“欲盖弥彰?”杜蓝看了一眼沈书元,看到他对自己摇摇头,现在也不知道,道人这意思是这次征战,是为了隐瞒什么?
但有什么是需要被隐瞒的呢?
“哦,还有一件事。”戚许开口说道:“齐王在跶满皇宫。”
“怎么觉得这仗打完了,谜团更多了,而且似乎更凶险了?这宁峥是半点也不能信了啊!”杜蓝搓了搓手臂。
“他呢?”沈书元问道。
“他在奴隶处,但是单独关押,他们被关在奴隶处的人,身上都有毒,师父已经给他吃了药丸,但想完全清除还需要时间。”
戚许看着床上昏迷的人继续说道:“我已经审问过旁人了,仓禾确实是叛逃去了靖南,而他也是仓禾带回来,当初叛逃的时候也想带着他一起,但这人据说反抗的厉害,耽误了仓禾的行程,最终只能先将他丢下。”
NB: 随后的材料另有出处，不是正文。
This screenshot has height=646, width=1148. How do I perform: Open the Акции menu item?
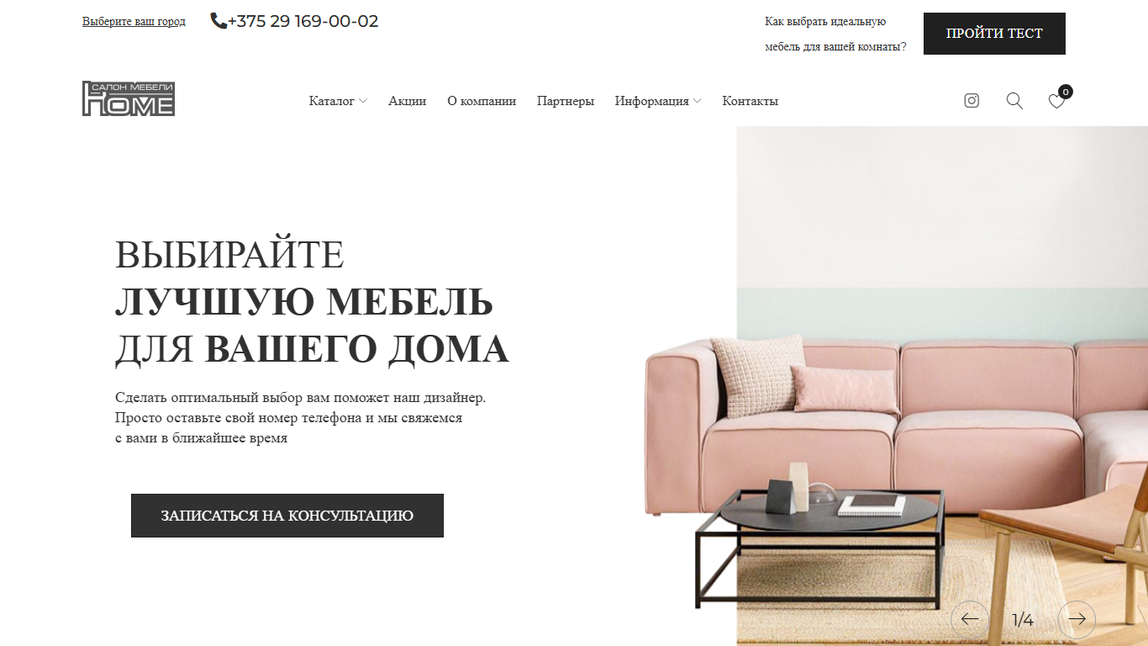point(408,101)
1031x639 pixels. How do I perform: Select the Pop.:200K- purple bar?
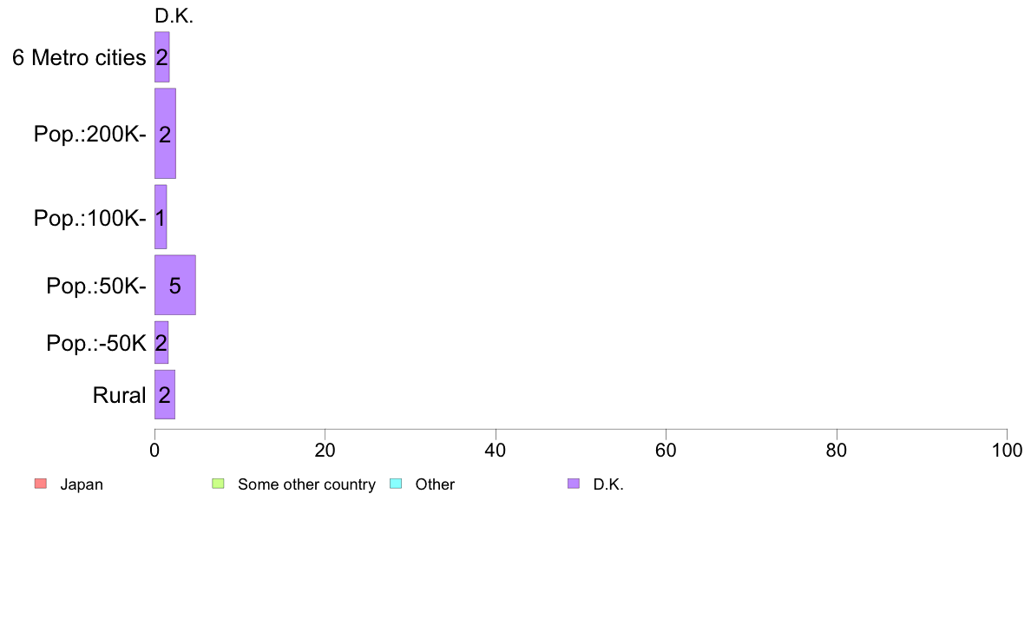tap(165, 134)
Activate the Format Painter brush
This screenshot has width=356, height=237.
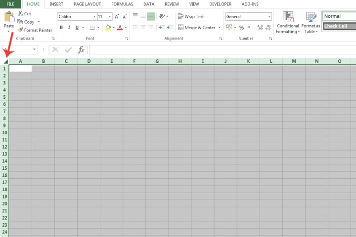coord(21,30)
沈书元点点头,那就代表这个人真的很有用,不然知道带不走,应该就地灭口才对。
但他就算知道将此人留下会是隐患,也还是需要他活着。
“你们和他说上过话吗?”沈书元问道。
“没有,奴隶处叛乱,应该许久不曾给过解药,他身子本来就不好,找到的时候就是昏迷的。”戚许说道。
“你单独带了个人出来,宁峥没问什么?”沈书元问道。
“我本就是去找他的,我和宁峥说清楚了,一个奴隶他也不太在意。”戚许说道。
这次带回来的俘虏可不少,最终会如何安置,自然是看朝廷的意思,在众多的俘虏中,立了功的将军,要一个人当下人,看起来确实不算大事。
但沈书元却不这么想,看似少了个人确实没什么,也不会造成什么影响。